Microsoft Office save dialog confusion. Office for Mac defaults to saving to OneDrive. Change in Word/Excel → Preferences → Save to default to your Mac's local storage if you prefer.

Spotlight performing live currency conversion
Mission Control overview
Finder column view
Mac keyboard close-up

Key takeaways

  1. Cmd replaces Ctrl for all shortcuts — same letters, different modifier (3 weeks to internalise).
  2. Spotlight (Cmd+Space) replaces the Start Menu and is the fastest way to do anything on a Mac.
  3. The red close button closes the window but keeps the app running — use Cmd+Q to fully quit.
  4. Menu bar lives at the top of the screen and changes based on the active app — Cmd+, opens preferences.
  5. Mac wins displays + trackpad + battery + ecosystem; Windows wins gaming + hardware choice + enterprise.

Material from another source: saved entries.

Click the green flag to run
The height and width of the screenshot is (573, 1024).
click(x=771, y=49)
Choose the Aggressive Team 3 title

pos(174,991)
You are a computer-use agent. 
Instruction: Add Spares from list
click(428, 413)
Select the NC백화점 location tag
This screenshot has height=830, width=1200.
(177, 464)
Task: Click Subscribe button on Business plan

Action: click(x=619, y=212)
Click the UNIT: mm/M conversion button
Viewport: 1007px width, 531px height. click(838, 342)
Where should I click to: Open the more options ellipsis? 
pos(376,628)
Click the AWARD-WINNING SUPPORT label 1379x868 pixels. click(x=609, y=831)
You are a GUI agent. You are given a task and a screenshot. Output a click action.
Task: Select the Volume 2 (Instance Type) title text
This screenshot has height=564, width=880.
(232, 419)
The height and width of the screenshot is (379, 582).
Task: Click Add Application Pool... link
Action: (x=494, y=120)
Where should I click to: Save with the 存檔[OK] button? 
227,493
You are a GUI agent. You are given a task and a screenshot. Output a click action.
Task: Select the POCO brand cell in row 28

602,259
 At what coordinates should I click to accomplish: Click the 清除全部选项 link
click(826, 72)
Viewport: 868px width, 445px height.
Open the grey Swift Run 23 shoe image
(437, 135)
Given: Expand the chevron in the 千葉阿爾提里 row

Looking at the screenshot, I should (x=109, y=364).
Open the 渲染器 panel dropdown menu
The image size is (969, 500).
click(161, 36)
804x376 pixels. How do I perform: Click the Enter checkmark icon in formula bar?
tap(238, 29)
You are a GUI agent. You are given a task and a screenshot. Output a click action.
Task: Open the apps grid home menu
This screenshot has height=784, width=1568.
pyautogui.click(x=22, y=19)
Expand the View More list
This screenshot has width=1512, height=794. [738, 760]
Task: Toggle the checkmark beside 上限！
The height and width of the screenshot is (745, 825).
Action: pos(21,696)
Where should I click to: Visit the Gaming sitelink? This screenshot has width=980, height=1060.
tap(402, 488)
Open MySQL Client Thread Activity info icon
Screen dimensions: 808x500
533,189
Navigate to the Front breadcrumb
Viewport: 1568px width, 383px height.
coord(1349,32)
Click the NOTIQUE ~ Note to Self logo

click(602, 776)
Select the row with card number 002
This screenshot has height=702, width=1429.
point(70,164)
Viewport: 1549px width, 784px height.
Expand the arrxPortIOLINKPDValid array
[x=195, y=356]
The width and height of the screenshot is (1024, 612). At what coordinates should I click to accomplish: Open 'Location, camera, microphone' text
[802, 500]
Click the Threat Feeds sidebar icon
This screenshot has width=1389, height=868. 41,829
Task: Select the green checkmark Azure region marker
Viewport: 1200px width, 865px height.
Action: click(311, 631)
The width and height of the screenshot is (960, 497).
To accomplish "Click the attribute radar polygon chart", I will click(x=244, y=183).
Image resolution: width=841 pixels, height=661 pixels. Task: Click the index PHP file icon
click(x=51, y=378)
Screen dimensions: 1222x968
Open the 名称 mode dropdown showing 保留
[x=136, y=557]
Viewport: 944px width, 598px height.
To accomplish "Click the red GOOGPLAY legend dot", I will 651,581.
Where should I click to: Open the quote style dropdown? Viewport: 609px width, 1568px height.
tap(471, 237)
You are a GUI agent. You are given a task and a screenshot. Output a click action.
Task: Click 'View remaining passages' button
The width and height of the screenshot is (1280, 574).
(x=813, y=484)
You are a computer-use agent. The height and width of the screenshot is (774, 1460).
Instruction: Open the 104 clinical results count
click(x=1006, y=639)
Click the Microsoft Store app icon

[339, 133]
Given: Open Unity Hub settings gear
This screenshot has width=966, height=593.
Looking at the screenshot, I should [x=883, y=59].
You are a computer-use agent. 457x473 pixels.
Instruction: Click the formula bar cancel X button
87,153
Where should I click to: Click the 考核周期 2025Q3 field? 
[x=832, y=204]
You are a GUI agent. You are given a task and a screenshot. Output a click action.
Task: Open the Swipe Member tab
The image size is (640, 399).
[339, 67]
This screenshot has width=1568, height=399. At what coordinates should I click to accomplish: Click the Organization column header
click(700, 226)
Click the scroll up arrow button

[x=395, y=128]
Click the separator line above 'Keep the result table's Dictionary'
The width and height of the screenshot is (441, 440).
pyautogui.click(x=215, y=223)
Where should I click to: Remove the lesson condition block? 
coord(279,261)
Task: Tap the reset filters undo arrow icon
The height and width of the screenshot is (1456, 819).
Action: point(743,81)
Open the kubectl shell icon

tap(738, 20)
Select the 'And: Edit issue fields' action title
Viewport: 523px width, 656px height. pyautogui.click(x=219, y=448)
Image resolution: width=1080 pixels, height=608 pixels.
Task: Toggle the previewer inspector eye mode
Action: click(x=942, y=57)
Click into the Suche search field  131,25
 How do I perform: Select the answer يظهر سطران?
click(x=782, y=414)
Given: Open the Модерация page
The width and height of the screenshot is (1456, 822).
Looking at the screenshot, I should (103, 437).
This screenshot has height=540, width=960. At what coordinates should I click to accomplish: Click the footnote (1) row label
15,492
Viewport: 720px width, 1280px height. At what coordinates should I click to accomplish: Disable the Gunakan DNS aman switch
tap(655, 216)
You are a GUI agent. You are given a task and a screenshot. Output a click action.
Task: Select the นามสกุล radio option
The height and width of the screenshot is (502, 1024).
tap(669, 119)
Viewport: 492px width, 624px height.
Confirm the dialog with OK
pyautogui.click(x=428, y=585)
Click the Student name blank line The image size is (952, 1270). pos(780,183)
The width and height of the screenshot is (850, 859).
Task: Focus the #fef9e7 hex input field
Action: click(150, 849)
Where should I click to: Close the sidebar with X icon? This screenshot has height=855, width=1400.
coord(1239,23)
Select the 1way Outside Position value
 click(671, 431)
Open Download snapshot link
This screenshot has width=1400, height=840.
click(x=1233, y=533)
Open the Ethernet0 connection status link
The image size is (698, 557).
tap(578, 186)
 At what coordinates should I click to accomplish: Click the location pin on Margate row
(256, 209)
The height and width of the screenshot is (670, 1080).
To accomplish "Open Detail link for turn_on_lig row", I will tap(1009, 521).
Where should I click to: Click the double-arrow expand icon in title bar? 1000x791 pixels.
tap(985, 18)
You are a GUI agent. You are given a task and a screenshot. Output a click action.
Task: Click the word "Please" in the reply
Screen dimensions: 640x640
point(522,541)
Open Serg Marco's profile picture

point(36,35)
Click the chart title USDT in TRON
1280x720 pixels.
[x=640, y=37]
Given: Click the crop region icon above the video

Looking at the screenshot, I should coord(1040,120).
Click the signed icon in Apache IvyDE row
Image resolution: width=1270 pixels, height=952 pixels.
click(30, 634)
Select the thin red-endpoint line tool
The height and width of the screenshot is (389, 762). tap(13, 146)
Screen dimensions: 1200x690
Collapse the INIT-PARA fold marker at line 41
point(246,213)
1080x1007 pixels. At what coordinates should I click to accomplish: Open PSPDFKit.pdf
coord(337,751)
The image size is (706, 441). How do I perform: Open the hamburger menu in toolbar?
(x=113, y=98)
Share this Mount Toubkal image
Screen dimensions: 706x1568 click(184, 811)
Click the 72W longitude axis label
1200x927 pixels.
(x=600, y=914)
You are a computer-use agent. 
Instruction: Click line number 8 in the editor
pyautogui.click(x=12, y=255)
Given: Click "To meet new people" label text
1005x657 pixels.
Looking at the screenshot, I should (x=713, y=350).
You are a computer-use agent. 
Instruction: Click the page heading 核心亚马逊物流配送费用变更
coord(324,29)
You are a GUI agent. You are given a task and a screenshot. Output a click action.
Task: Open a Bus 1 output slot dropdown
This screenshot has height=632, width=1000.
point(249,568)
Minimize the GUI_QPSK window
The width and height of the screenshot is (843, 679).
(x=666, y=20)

Frequently asked questions

  • How long does it take to get used to a Mac?
    ~3 weeks for keyboard shortcut muscle memory, ~1 week for window management (Mission Control vs Alt-Tab), ~2 days for Spotlight workflow.
  • Is Cmd the same as Ctrl?
    Functionally yes — Cmd+C, V, Z, A, S, F all do the same as their Windows equivalents. Option replaces Alt. The physical key positions differ slightly.
  • What replaces the Windows Start Menu?
    Spotlight (Cmd+Space) — launches apps, searches files, does math, converts units (e.g. "15 USD in ZAR"). The single most loved Mac feature for switchers.
  • How do I see all my open windows?
    Mission Control — F3 key or four-finger swipe up on the trackpad. Shows every open window across every app and every Space at once.
  • Why doesn't the red X close apps?
    The red dot closes the window but keeps the app running. Press Cmd+Q to fully quit. Apps frequently have multiple windows — closing one shouldn't quit them all.
  • Can I install Windows software on a Mac?
    Apple Silicon Macs can't run Windows .exe files directly. Options: Parallels Desktop (Windows ARM VM, paid), CrossOver / Wine (free / paid, limited compatibility). Most popular Windows apps have native Mac versions.
  • What does Mac do better?
    Trackpad gestures, display colour accuracy and scaling, sleep/wake reliability, battery life, ecosystem cohesion (Mail/Photos/Messages sync iPhone↔Mac), fewer hardware driver issues, built-in tools quality.
  • What does Windows do better?
    Gaming compatibility, hardware choice (custom builds, more form factors), app pricing freedom, business / enterprise tooling, raw price-to-performance for desktops, touch + pen input.